Uważajcie w lasach! Nadal jest sucho, o pożar nietrudno. Leśnicy monitorują sytuację

Leśnik
fot. Stefańczyk Studio Akcja z uwagi na pogodę została przedłużona do połowy października.
istotne.pl 183 straż pożarna, pożar, las, nadleśnictwo

Reklama

W Nadleśnictwie Bolesławiec funkcjonuje punkt alarmowo-dyspozycyjny. Dyżurny monitoruje sytuację pożarową w lesie. Kiedyś robili to ludzie na wieżach, teraz odbywa się to za pomocą kamer.

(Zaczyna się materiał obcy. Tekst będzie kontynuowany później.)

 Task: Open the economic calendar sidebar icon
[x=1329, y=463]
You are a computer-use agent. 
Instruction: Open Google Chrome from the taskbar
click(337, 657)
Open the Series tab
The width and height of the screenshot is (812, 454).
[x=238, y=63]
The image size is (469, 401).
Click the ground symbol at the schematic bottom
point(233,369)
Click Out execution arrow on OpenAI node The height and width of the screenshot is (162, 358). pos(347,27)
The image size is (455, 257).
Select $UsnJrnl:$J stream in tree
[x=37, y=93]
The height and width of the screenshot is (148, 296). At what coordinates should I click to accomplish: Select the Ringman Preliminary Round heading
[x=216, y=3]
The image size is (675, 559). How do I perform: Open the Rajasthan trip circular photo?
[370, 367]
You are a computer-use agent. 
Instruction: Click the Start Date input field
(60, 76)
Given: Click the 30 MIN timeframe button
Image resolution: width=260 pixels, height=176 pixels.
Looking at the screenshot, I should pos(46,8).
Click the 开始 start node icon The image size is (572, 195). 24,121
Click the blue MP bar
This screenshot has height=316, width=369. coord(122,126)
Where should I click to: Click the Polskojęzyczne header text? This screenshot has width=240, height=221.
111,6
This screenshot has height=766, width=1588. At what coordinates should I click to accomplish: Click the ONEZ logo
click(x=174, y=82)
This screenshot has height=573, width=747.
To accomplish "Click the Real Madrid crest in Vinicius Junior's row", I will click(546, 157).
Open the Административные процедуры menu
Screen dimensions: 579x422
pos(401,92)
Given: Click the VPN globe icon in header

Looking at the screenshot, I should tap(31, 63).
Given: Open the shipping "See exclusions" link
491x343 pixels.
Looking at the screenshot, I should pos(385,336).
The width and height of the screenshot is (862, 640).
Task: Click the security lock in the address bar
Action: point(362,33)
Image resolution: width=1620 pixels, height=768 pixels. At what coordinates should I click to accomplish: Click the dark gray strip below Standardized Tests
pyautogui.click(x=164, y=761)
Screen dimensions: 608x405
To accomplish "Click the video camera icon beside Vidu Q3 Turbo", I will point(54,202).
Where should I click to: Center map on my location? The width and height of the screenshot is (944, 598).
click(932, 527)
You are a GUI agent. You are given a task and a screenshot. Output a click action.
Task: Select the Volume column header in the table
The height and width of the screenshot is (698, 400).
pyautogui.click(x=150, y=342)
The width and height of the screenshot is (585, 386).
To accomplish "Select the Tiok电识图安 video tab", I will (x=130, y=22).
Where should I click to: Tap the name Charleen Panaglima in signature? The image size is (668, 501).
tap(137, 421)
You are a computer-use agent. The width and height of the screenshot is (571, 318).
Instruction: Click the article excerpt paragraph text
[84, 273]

Miejsce, gdzie mogło dojść do pożaru, namierza się na zasadzie triangulacji. To, że gdzieś widoczny jest dym, nie zawsze oznacza, że to właśnie tam wybuchł pożar. Bywa, że powstał on kilkadziesiąt, a czasami nawet kilkaset metrów od miejsca, gdzie zauważono zadymienie.

Nie zawsze też widoczny dym oznacza pożar lasu. Dochodzi przecież do pożarów łąk. Bywa, że ktoś rozpali ognisko. Albo wypala gałęzie, co jest nielegalne. Czasem zadymienie związane jest z tym, że właśnie wojskowi przeprowadzają ćwiczenia.

W przypadku lasu jednak arcyważny jest czas reakcji, dlatego też leśnicy z Nadleśnictwa Bolesławiec są w stałym kontakcie z kolegami z Nadleśnictw Świętoszów, Węgliniec, Złotoryja i Lwówek Śląski. Wszystko po to, aby nie dopuścić do rozprzestrzenienia się ognia.

Akcja monitorowania lasu – z uwagi na warunki pogodowe – została przedłużona do połowy października. Należy bowiem pamiętać, że nadal jest gorąco i już przed południem leśna ściółka jest sucha jak pieprz. A wtedy o zaprószenie ognia, a co za tym idzie – o pożar nietrudno. Dlatego leśnicy apelują do mieszkańców o odpowiedzialne zachowanie w lasach.